**Textauszug**
* * * * * * *
Zuerst einmal herzlichen Glückwunsch.

Die wenigsten Vorgesetzen sind davon begeistert wenn du dieses Ehrenamt übernommen hast.

Sinn deines neuen Ehrenamts ist nicht das du die Zeit durch Überstunden ausgleichen sollst oder musst.

Deine Leistungsbeurteilung hat nichts mit deinem Ehrenamt zu tun.
Deine Leistung sollte beurteilt werden, wieviel Zeit du für das Projekt gebraucht hast in der du nicht als SchbV gearbeitet hast.
Durch die Ausübung des Ehrenamts kannst du keine arbeitsvertraglichen Pflichten verletzen

Schreib ihm doch einfach alles auf, nicht was du gemacht hast, sondern nur die Zeiten.

z.B. 1.9 8.10 - 9:15/ 11:20 - 11:45 .....
4.9 14:20 - 15:10 ......
11.9. 8:00 - 11:00 ......

Wenn Ihr sowieso unterbesetzt seid, kann der Vorgesetzte beweisen, das eine neue Kraft eingestellt werden sollte. Oder ist das ein Problem für dich?

Das mit dem "Problemverursacher" würde ich in deinem Fall erstmal positiv sehen.
Das kein Tag wie der andere ist, daran wird sich auch nichts ändern wenn du eingearbeitet bist.
Wenn du dich mit deinem Vorgesetzten abgestimmt hast wann du ein Seminar besuchst, kann er nicht so leicht eine Verschiebung fordern.
* * * * * * *
**Bereitgestellte Datensätze**
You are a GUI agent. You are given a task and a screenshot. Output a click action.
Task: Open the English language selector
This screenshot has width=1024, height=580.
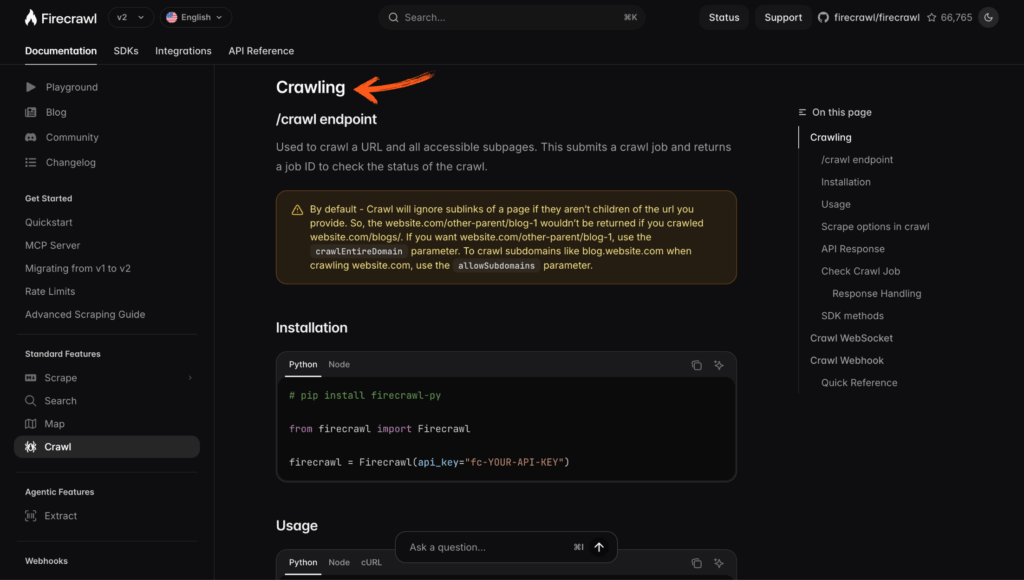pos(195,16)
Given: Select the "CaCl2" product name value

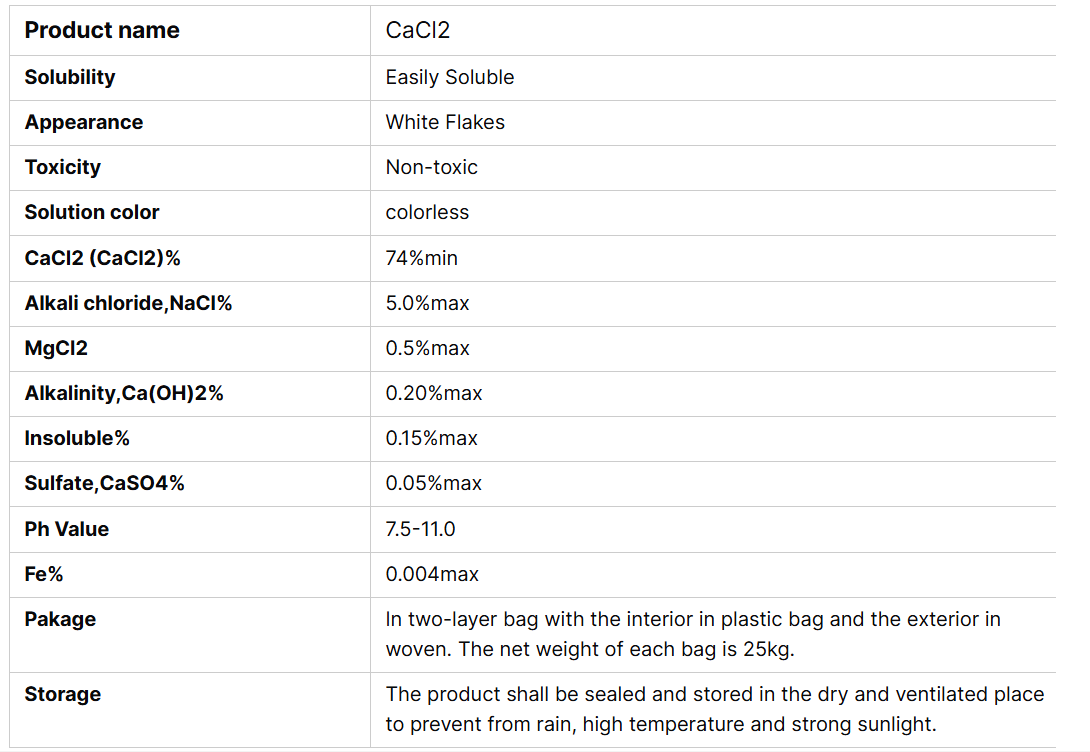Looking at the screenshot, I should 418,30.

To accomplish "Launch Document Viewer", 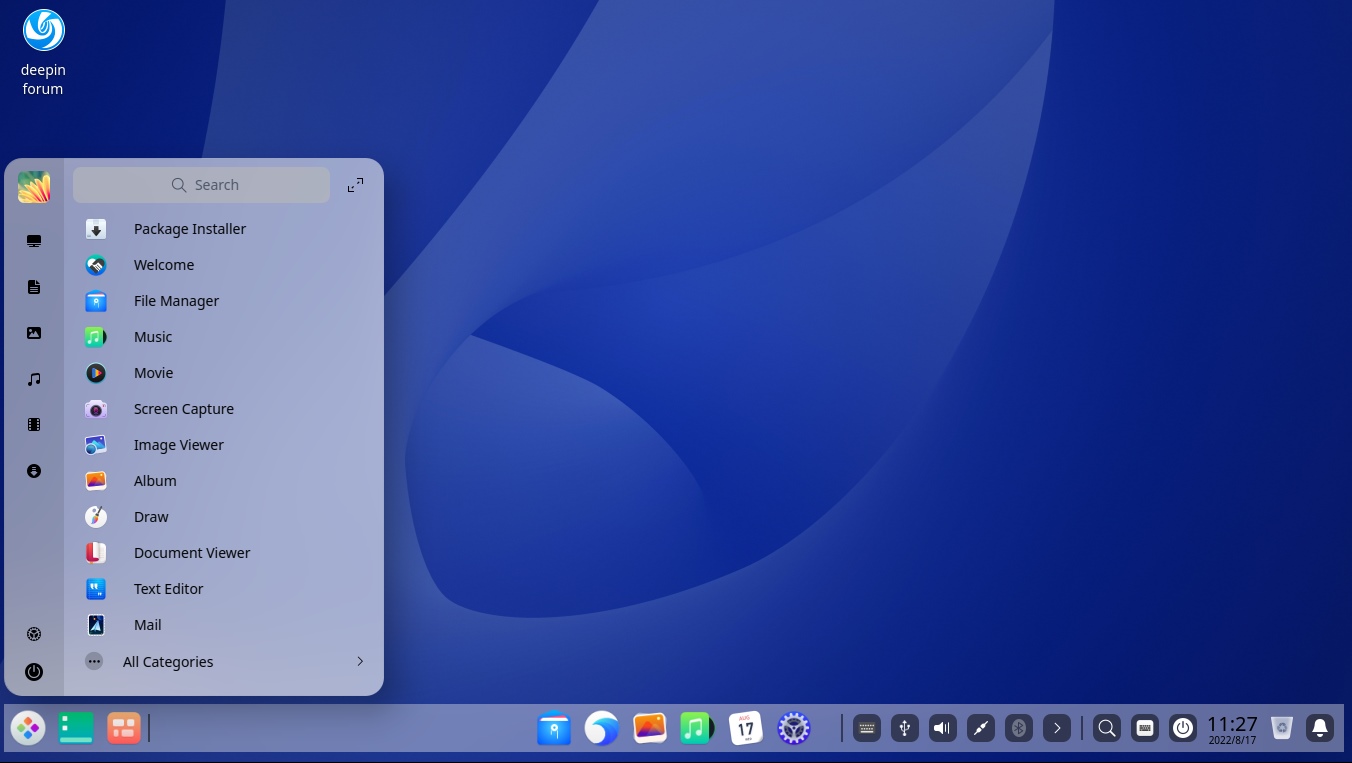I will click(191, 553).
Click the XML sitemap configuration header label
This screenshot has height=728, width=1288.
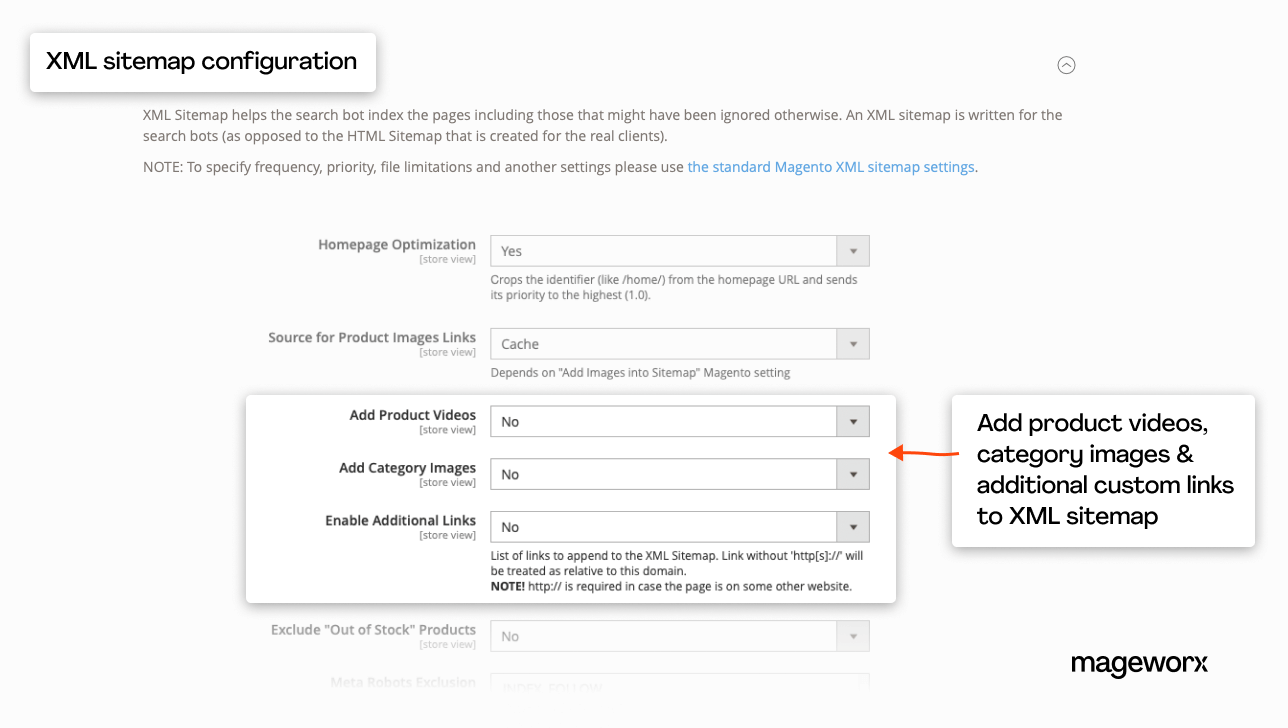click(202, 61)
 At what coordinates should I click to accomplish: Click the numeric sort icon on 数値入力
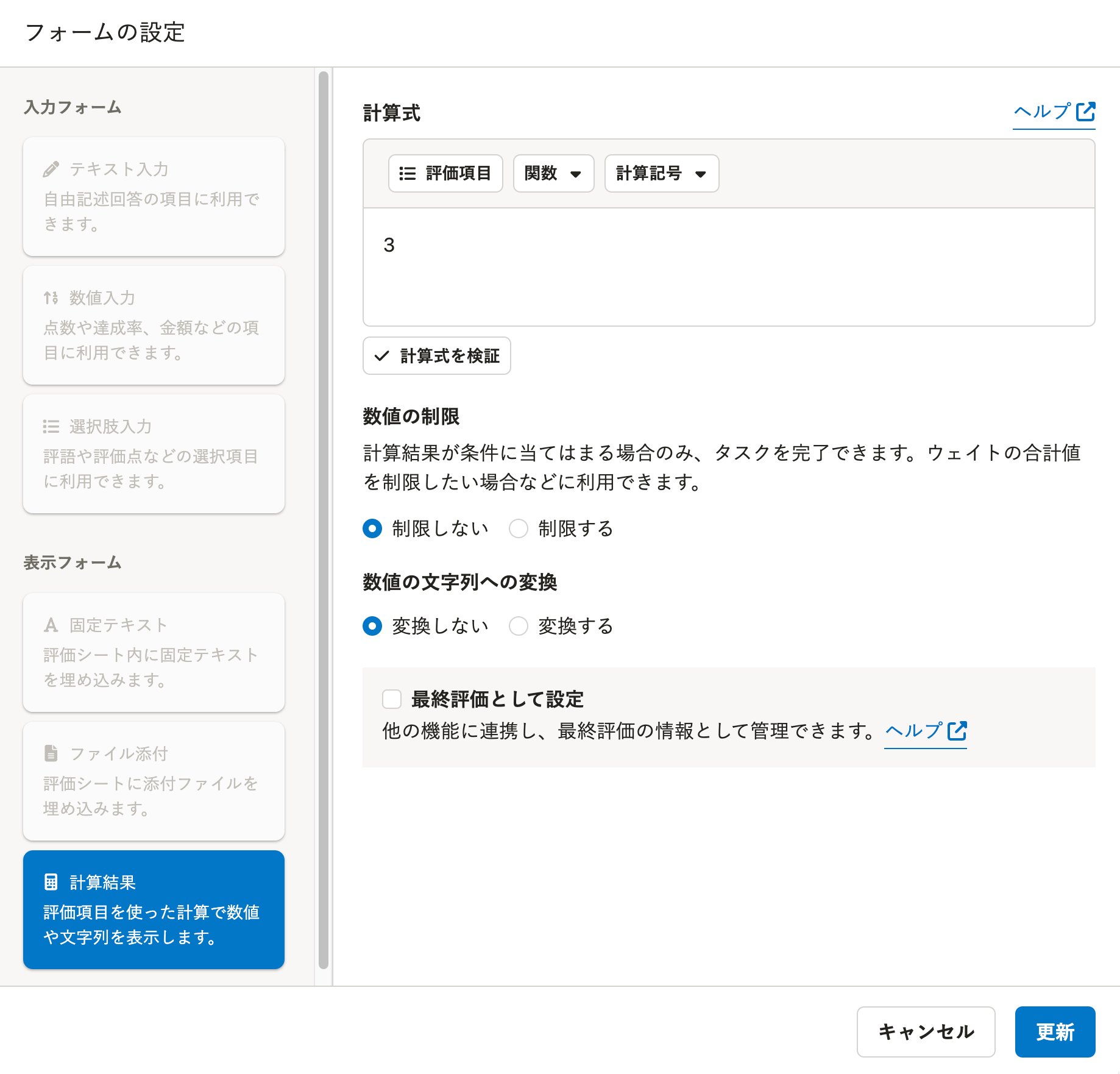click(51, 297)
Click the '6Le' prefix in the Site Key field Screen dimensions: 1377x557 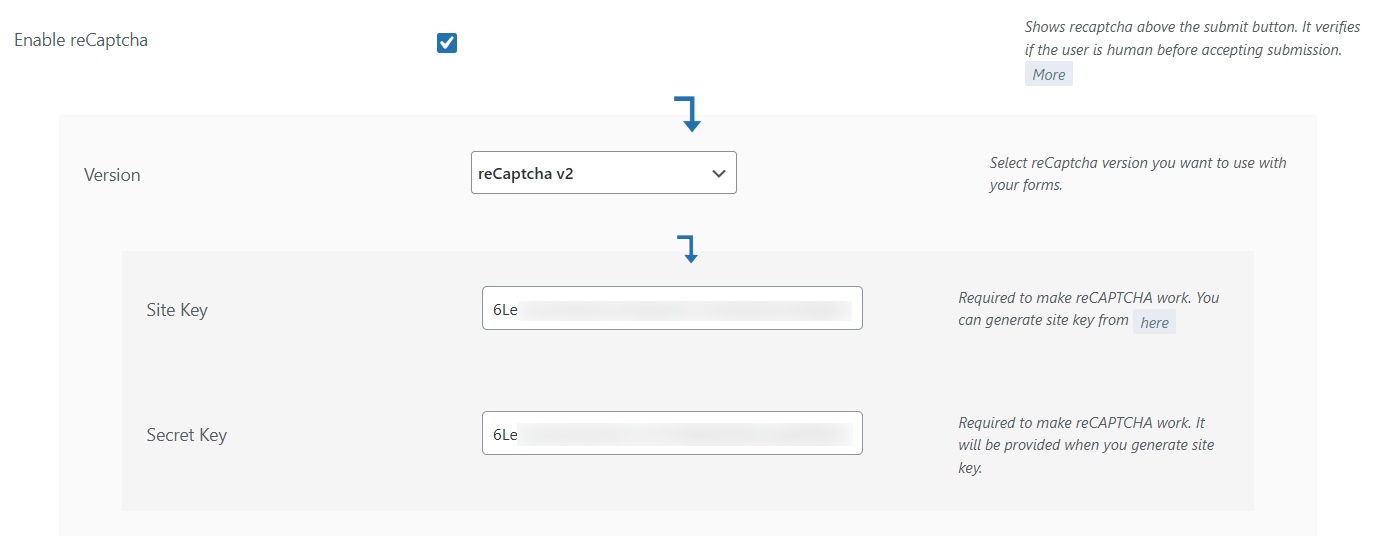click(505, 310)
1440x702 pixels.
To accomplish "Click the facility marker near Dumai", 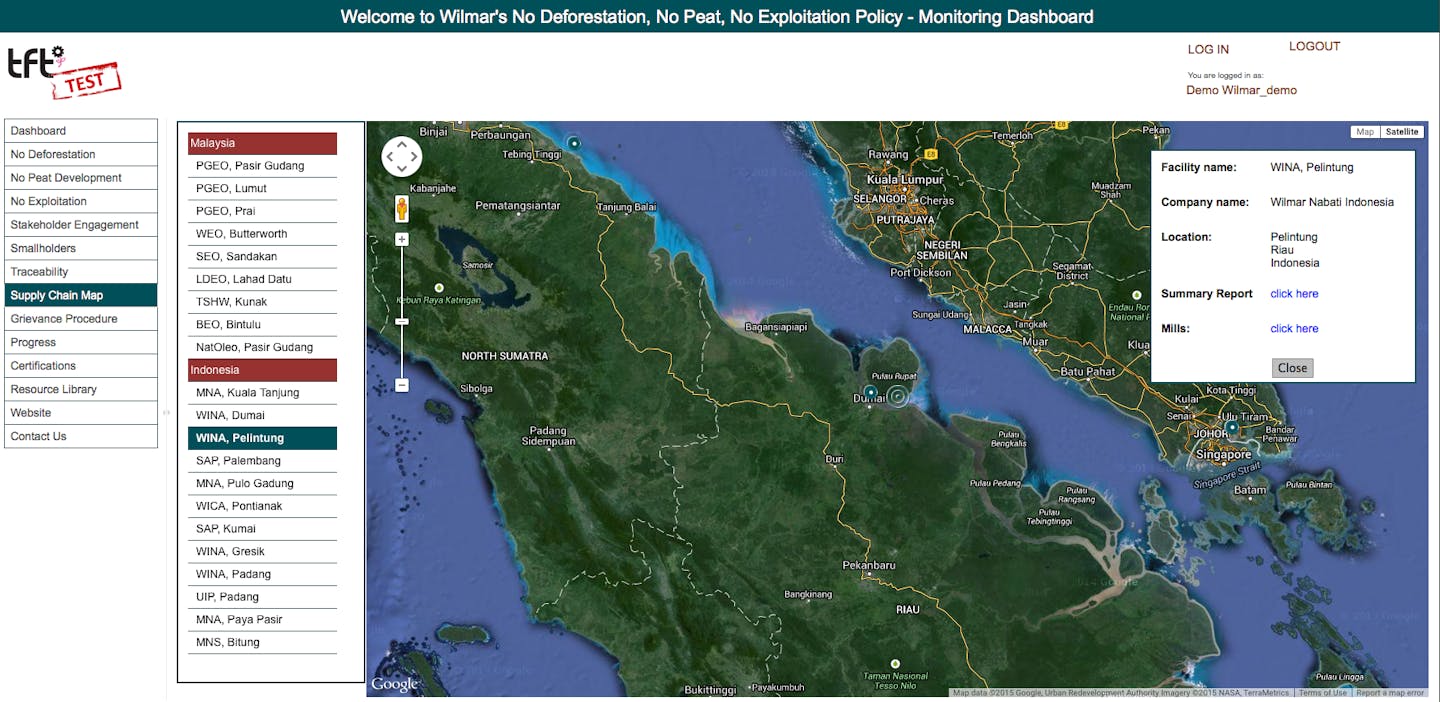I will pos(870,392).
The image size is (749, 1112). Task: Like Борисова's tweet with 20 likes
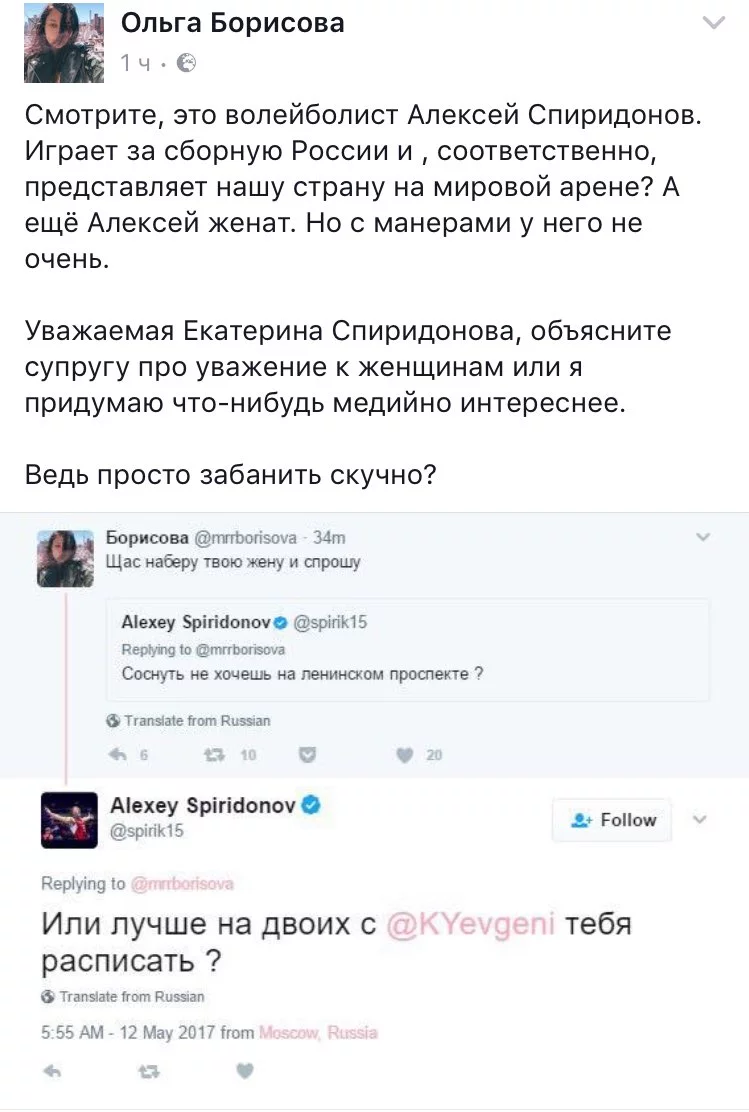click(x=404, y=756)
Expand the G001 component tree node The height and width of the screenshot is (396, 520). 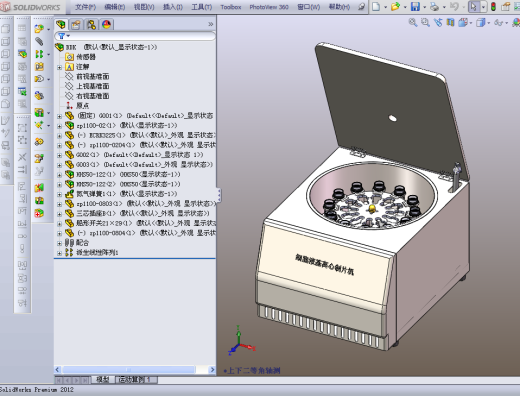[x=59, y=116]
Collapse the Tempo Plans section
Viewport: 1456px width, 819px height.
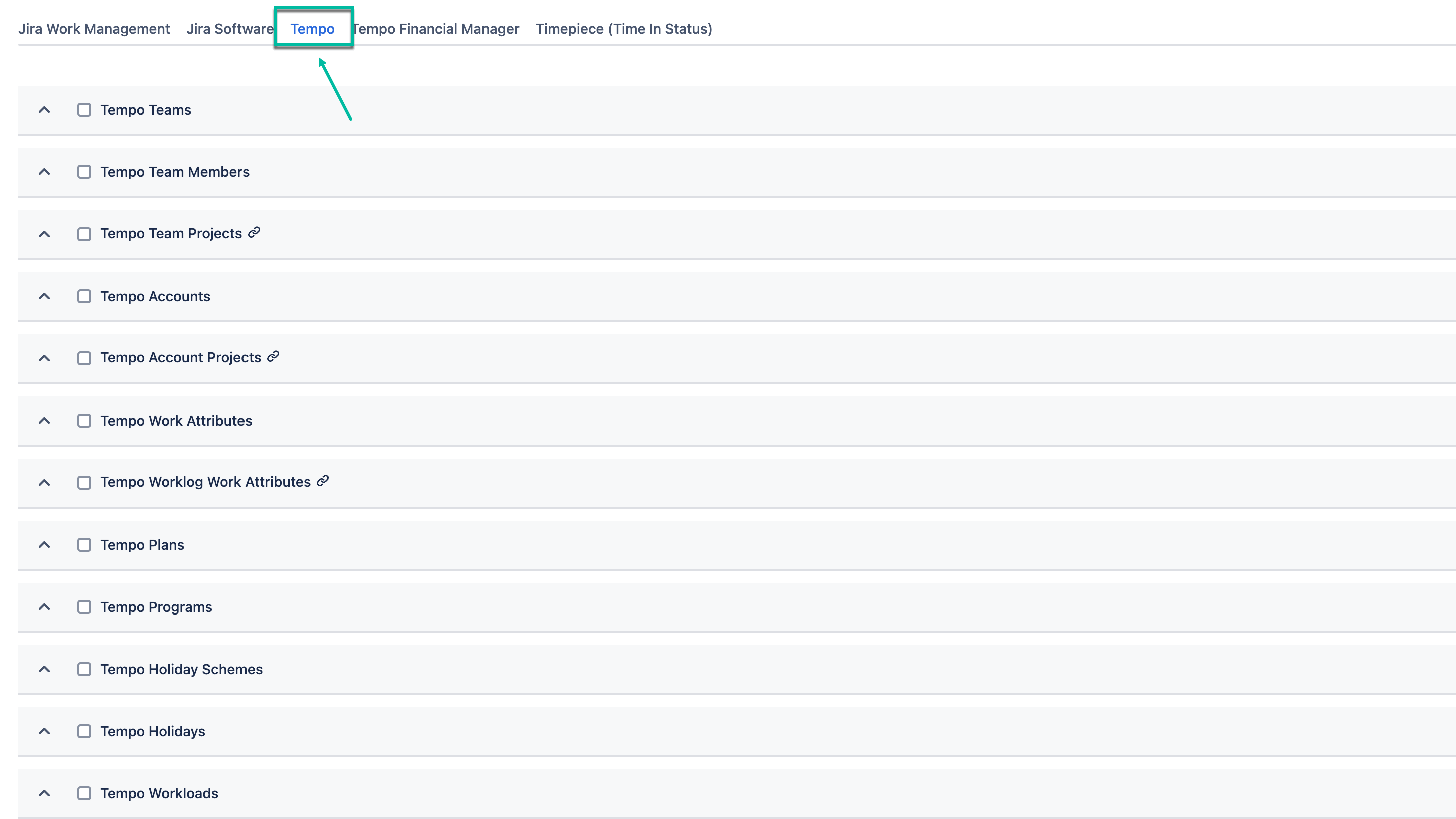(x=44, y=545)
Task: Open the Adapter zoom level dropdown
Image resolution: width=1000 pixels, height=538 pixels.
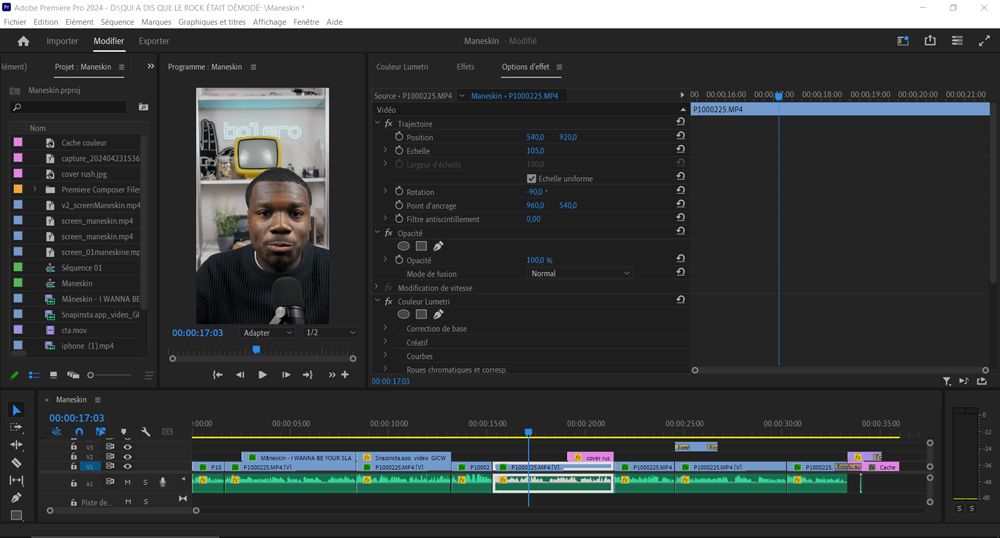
* * * * * * *
**Zu erledigende Aufgaben**
1) Was soll man dem Vorgesetzten laut dem Textauszug aufschreiben?
2) Ziehe aus den Datensätzen jede Zeile heraus, in der das Wort „pixels“ vorkommt. Dabei zählt die Groß- und Kleinschreibung.

**Lösungen**
1) Nur die Zeiten, nicht das, was man gemacht hat.

2)
1440x702 pixels.
Image resolution: width=1000 pixels, height=538 pixels.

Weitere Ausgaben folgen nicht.